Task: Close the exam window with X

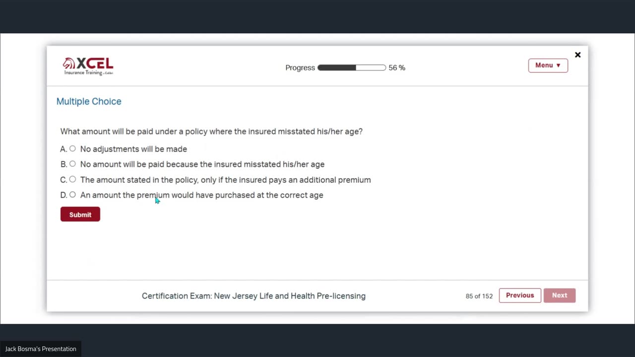Action: click(577, 55)
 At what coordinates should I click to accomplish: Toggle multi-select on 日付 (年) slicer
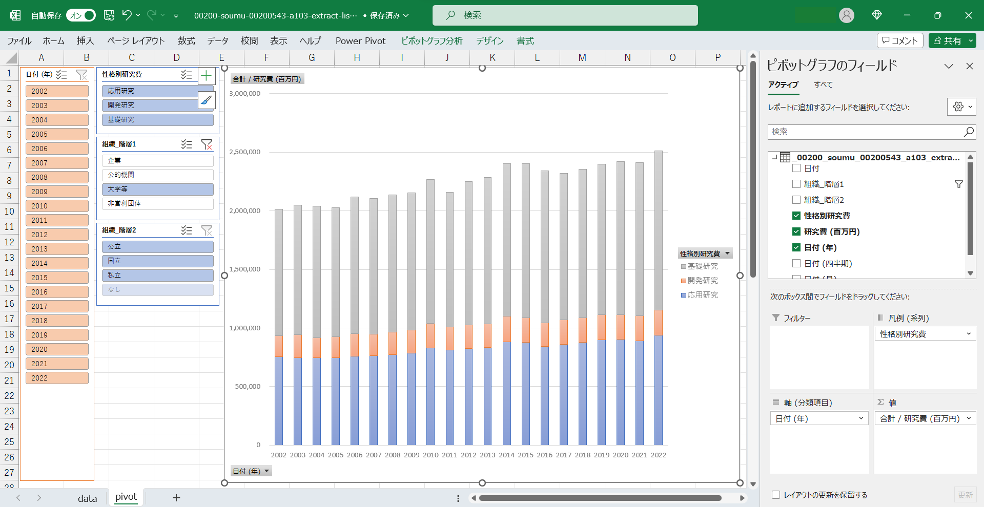tap(62, 75)
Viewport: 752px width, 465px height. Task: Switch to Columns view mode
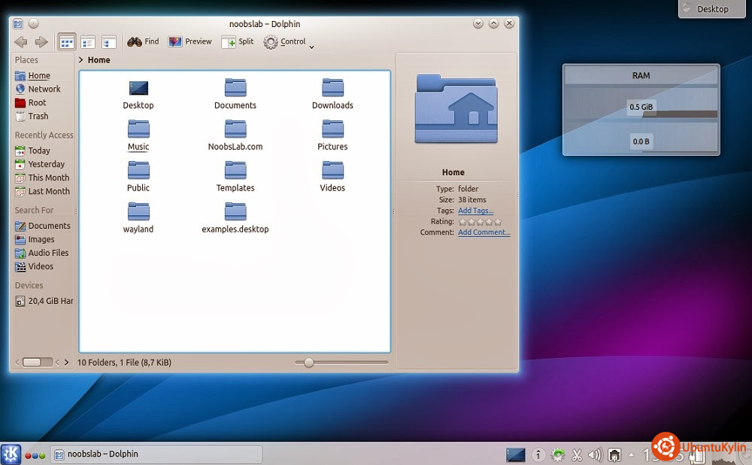pos(109,42)

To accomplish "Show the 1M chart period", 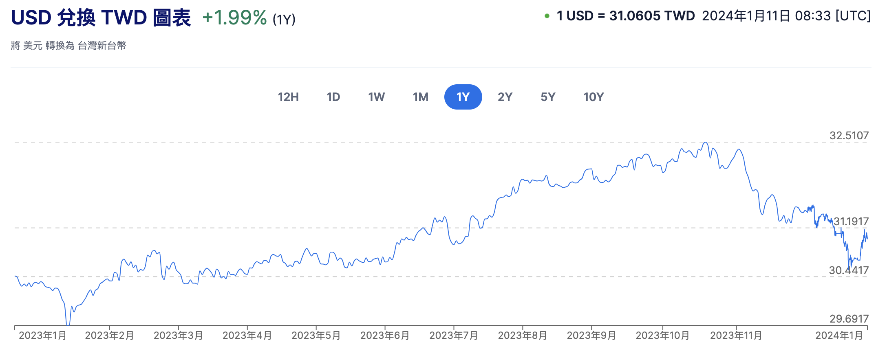I will pos(420,97).
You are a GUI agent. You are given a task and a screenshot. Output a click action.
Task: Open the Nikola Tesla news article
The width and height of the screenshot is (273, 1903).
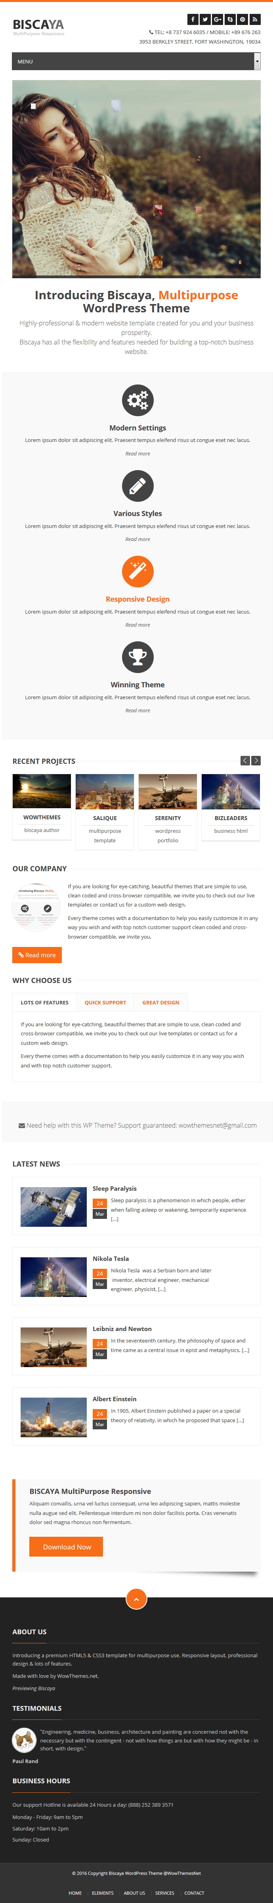pos(111,1258)
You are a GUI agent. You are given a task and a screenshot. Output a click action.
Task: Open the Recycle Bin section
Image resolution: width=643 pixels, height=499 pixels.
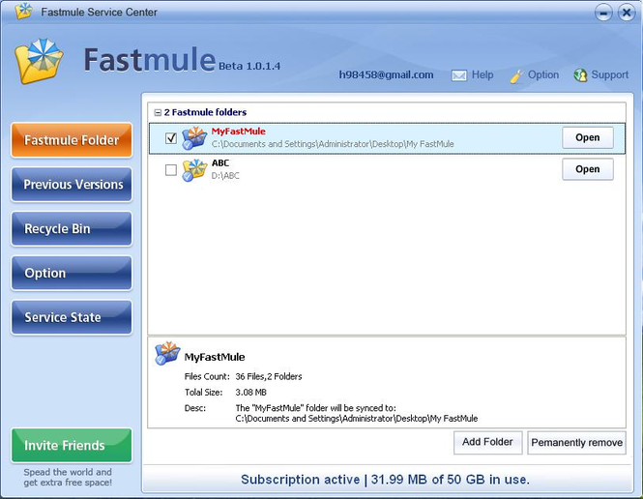point(72,229)
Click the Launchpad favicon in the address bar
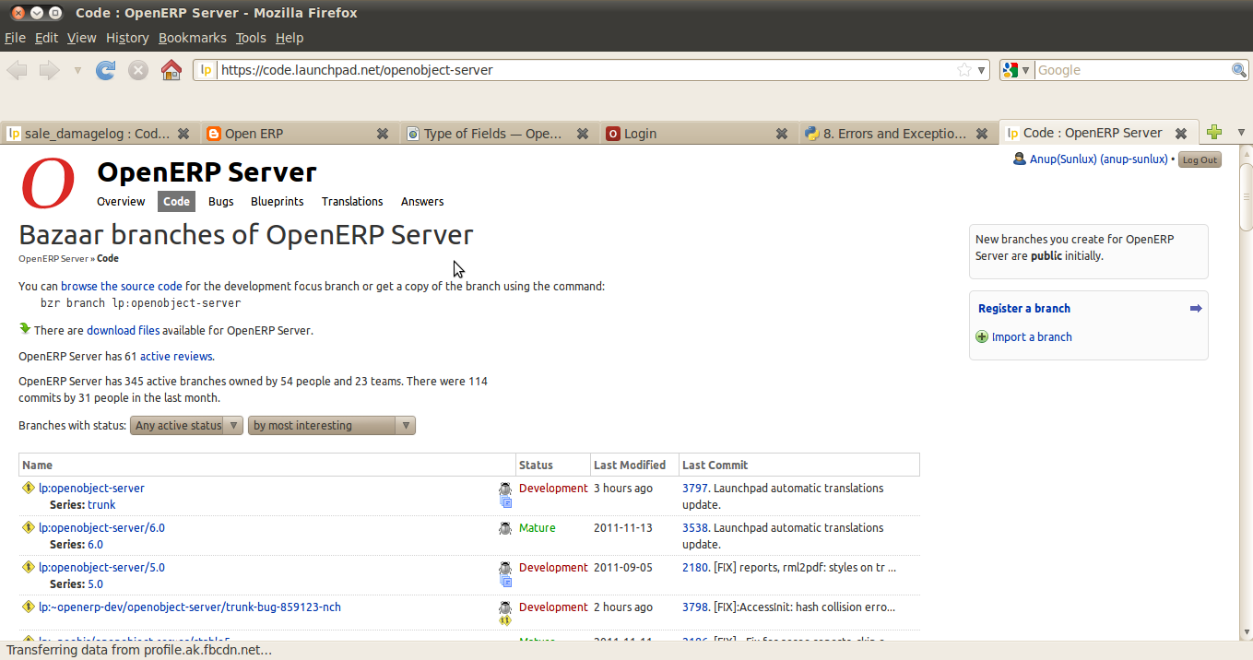Image resolution: width=1253 pixels, height=660 pixels. click(207, 69)
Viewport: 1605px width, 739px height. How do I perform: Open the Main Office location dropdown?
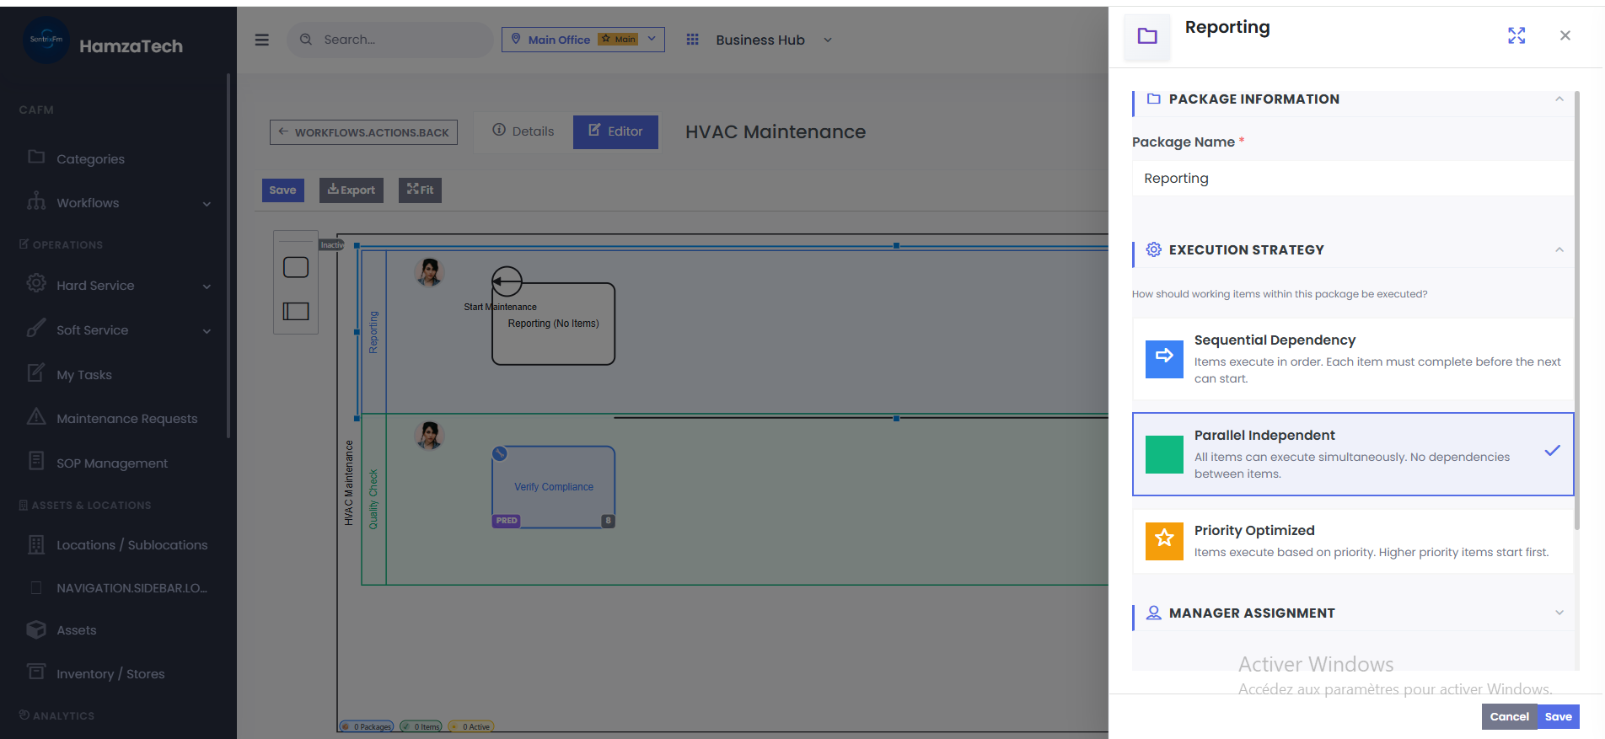pos(582,40)
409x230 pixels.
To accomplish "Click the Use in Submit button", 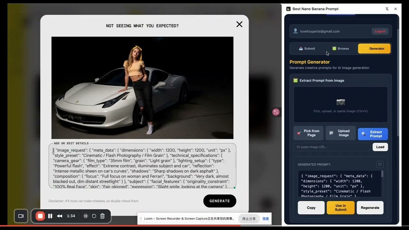I will click(341, 208).
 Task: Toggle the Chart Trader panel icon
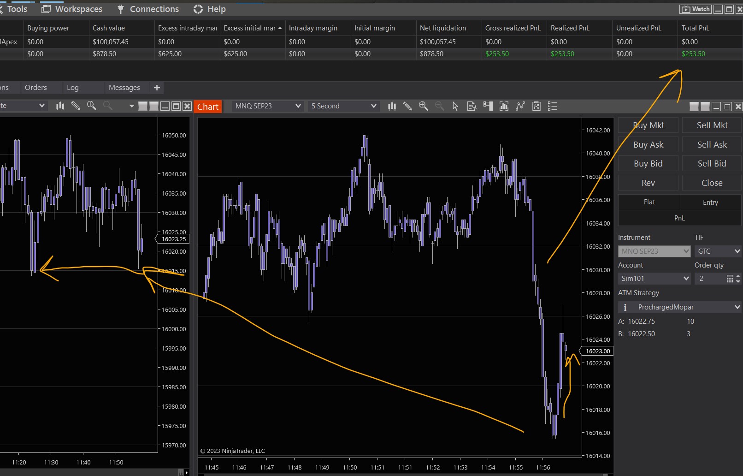coord(488,107)
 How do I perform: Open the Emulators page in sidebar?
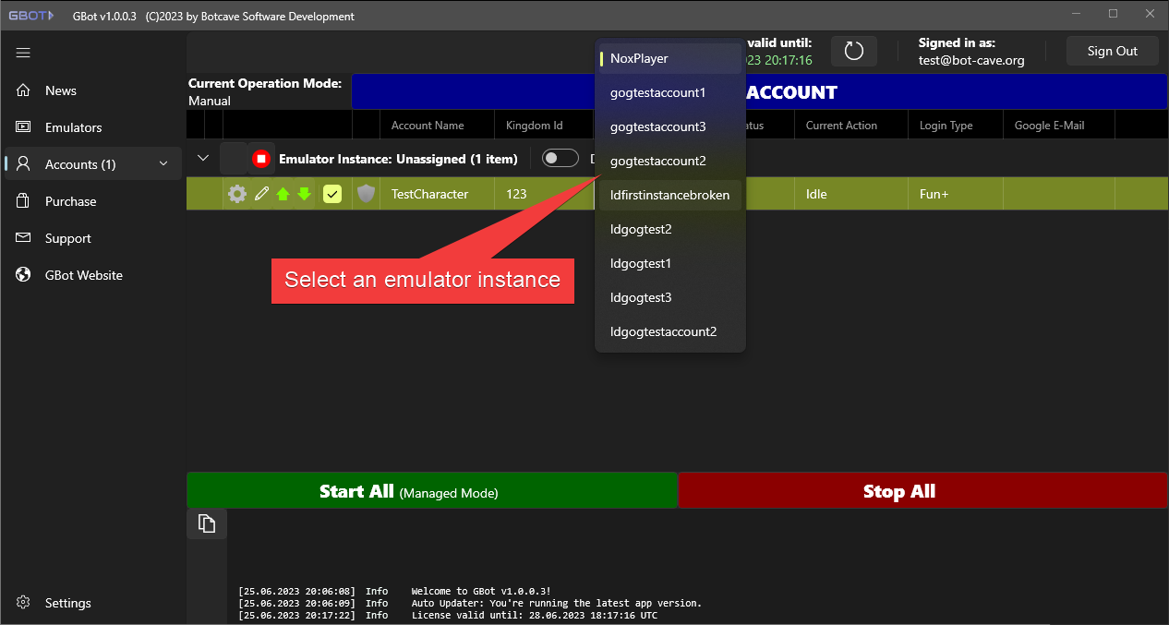point(73,127)
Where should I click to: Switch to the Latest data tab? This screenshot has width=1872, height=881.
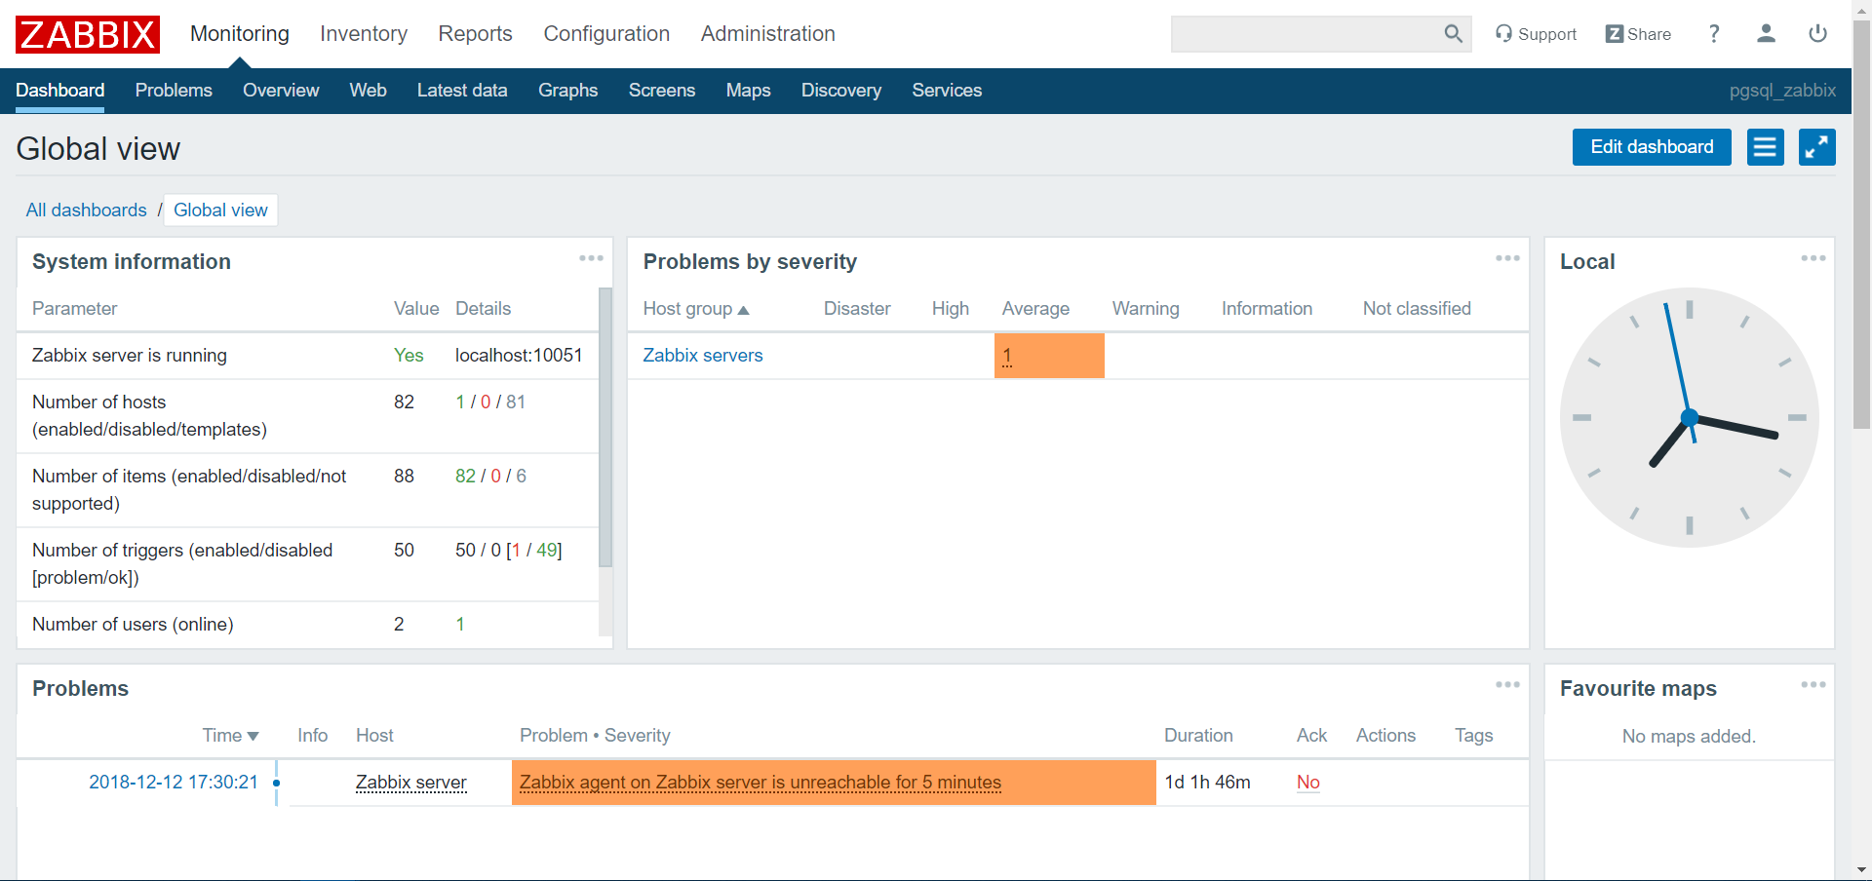point(462,91)
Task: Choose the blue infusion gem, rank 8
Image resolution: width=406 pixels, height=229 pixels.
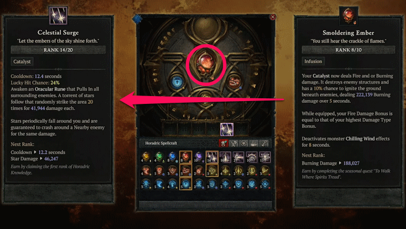Action: pos(172,157)
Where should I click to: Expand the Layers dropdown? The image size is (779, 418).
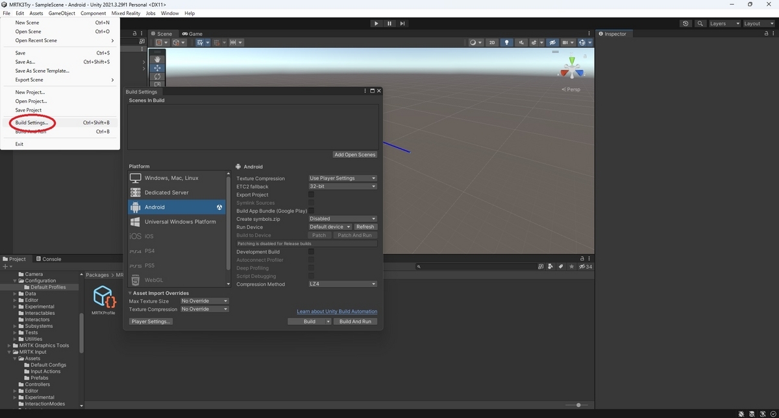coord(724,23)
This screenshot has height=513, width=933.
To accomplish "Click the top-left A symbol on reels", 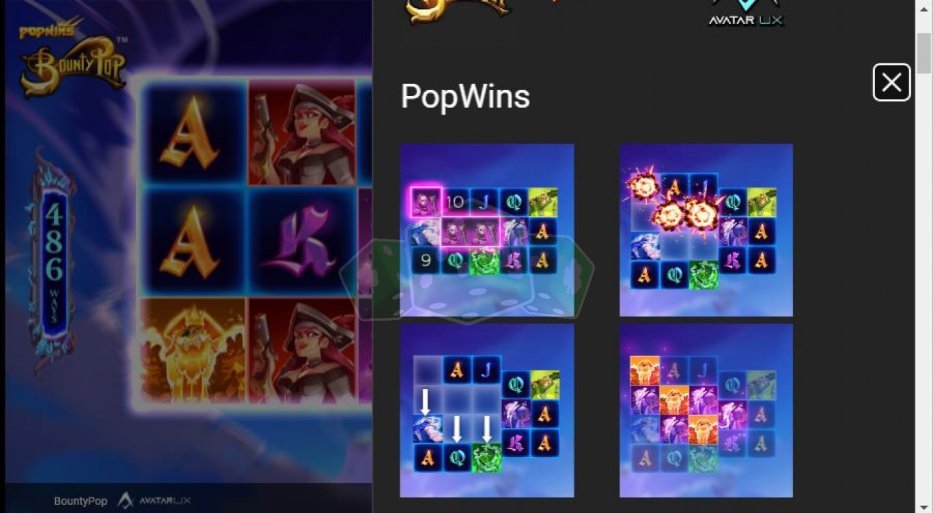I will click(x=194, y=133).
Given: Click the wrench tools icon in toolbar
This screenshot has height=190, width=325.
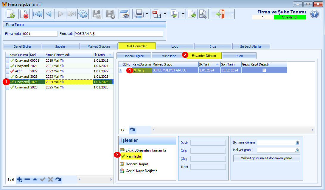Looking at the screenshot, I should [203, 14].
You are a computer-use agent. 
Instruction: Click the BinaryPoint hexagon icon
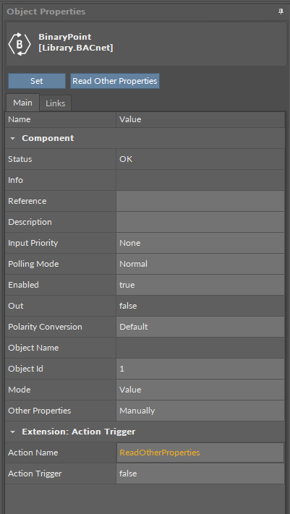point(20,43)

**INSTRUCTIONS TO FOLLOW**.
Give again the lines from the line that contains "Instruction: Click the" through the last line of the material above, exactly and with both ends included. Omit the pictures.

**ANSWER BOX**.
Instruction: Click the BinaryPoint hexagon icon
point(20,43)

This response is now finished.